How could a microwave's magnetron break down due to the presence of metal inside the oven? I have a combined microwave oven/grill (Ikea Granslos) that broke down recently. It looks like this:

There is a wire shelf in the middle that I've always assumed to be compatible with both baking and microwave modes. However recently the microwave's magnetron stopped working and I had the oven serviced. The technician who fixed it claimed that the root cause is due to the presence of the wire shelf and showed me that the manual indeed recommends not to use it.
But how is it possible for the wire shelf to somehow damage the microwave? I can see how it could generate sparks and overheat, but how could this affect the magnetron? The oven is designed for high temperatures, so overheating alone could not have caused it.
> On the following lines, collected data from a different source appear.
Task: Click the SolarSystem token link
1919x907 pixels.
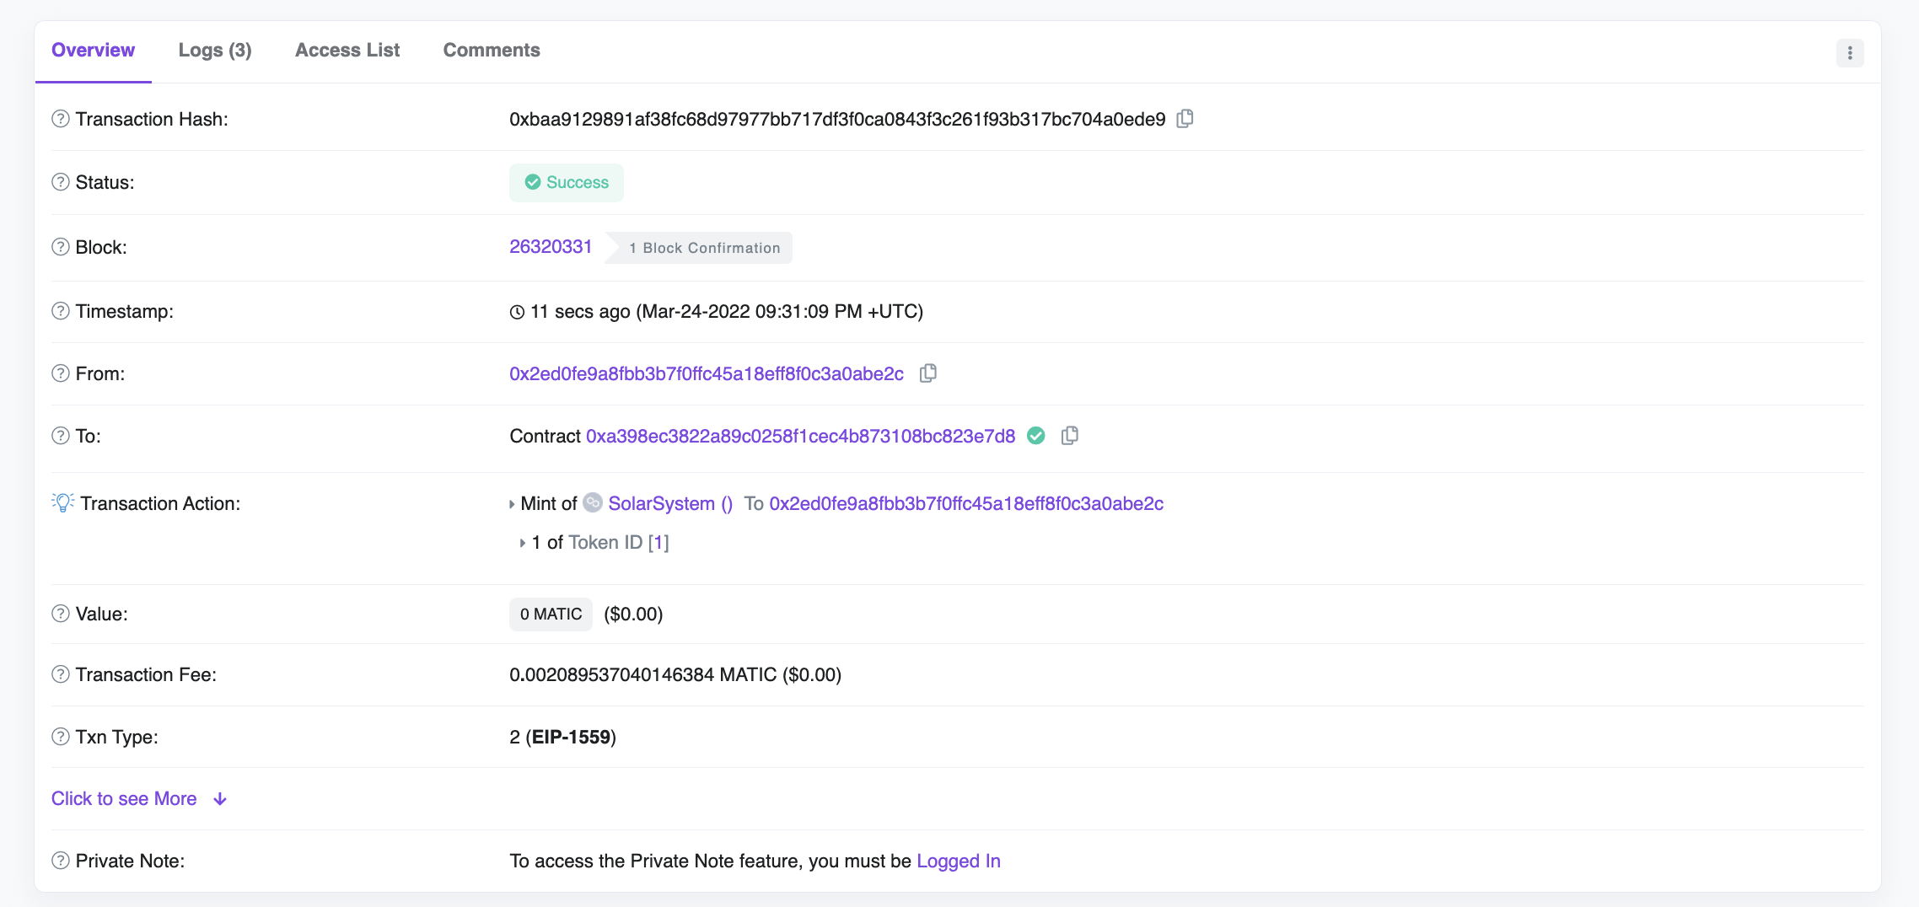Action: tap(661, 503)
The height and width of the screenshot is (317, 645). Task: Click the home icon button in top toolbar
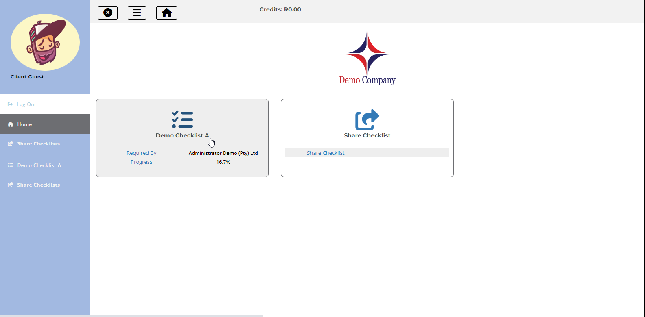tap(166, 13)
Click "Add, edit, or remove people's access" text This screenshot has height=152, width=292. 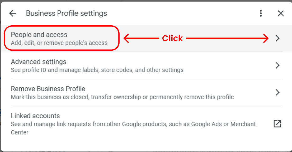59,43
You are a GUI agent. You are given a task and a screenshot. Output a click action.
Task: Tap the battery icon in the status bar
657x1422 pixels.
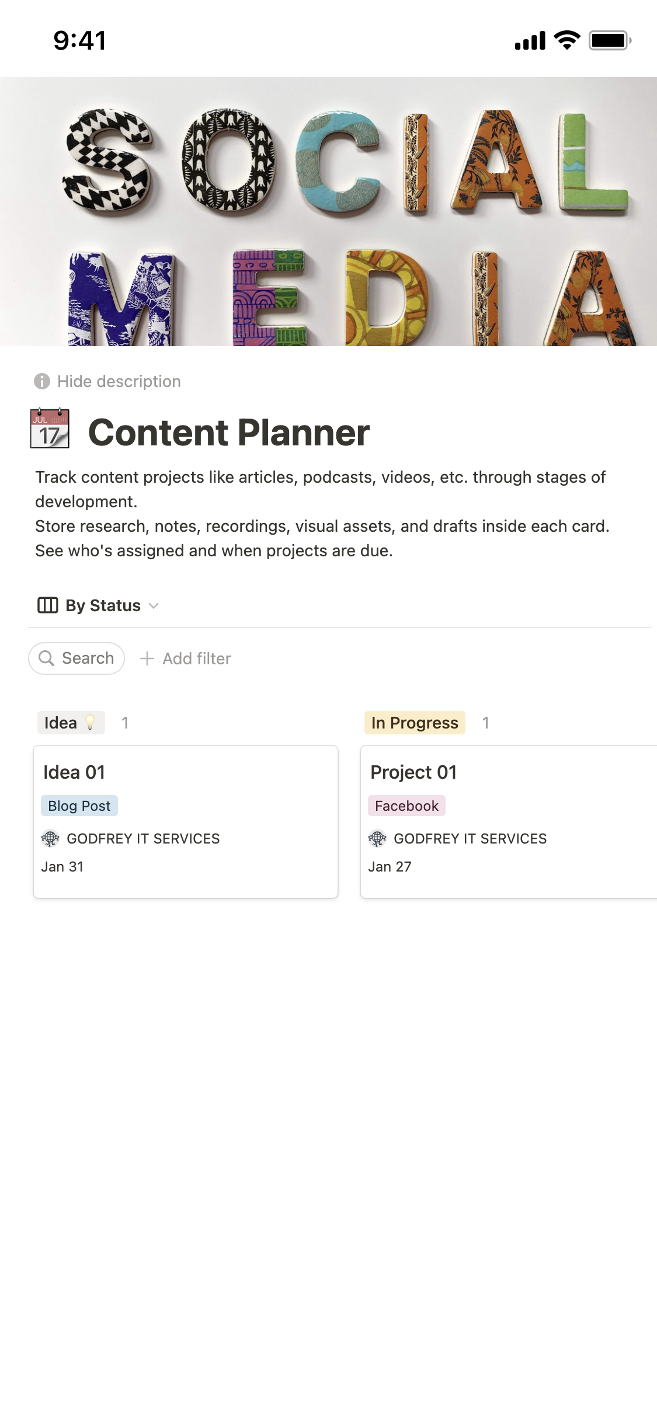pos(609,40)
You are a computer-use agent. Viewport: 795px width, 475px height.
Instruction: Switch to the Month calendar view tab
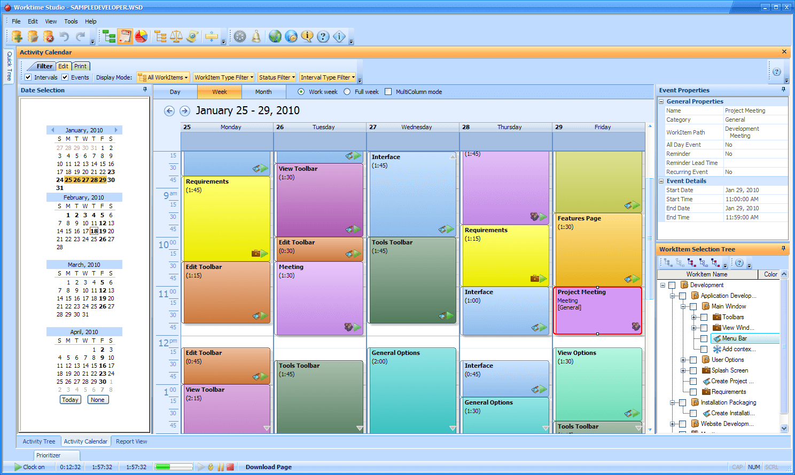coord(264,91)
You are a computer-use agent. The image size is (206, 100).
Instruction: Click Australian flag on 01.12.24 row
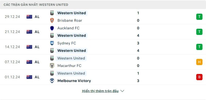(x=29, y=77)

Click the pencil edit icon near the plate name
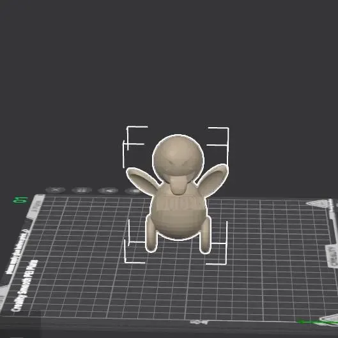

Or perhaps the wire shelf creates reverse electric feedback that can damage the magnetron over time?
 A: 
Or perhaps the wire shelf creates reverse electric feedback that can damage the magnetron over time?

Yes.
In a microwave oven, the microwave is not just a coil of wire with current going through it. Anything that absorbs the microwaves it emits (be it a spoon, a wire rack, a glass of water, or the water inside a piece of chicken) will absorb it by developing a current (which can be carried by free charges, as in a metal, or a polarization current carried by bound charges, as in water), and this current will emit its own microwave field which will interact with the magnetron; indeed, this is how power gets drawn from the magnetron in the first place.
The bigger those currents, the more the magnetron has to work. So, yes, it is perfectly possible that if the currents induced inside the oven cavity are too big (say, because you left in a piece of metal that was ruled out by the oven's design criteria, as set out in its manual) then the field they emit can cause the magnetron to work too hard and end up getting damaged.
For any specific device, of course, the conditions for safe operation will be specified in the manual.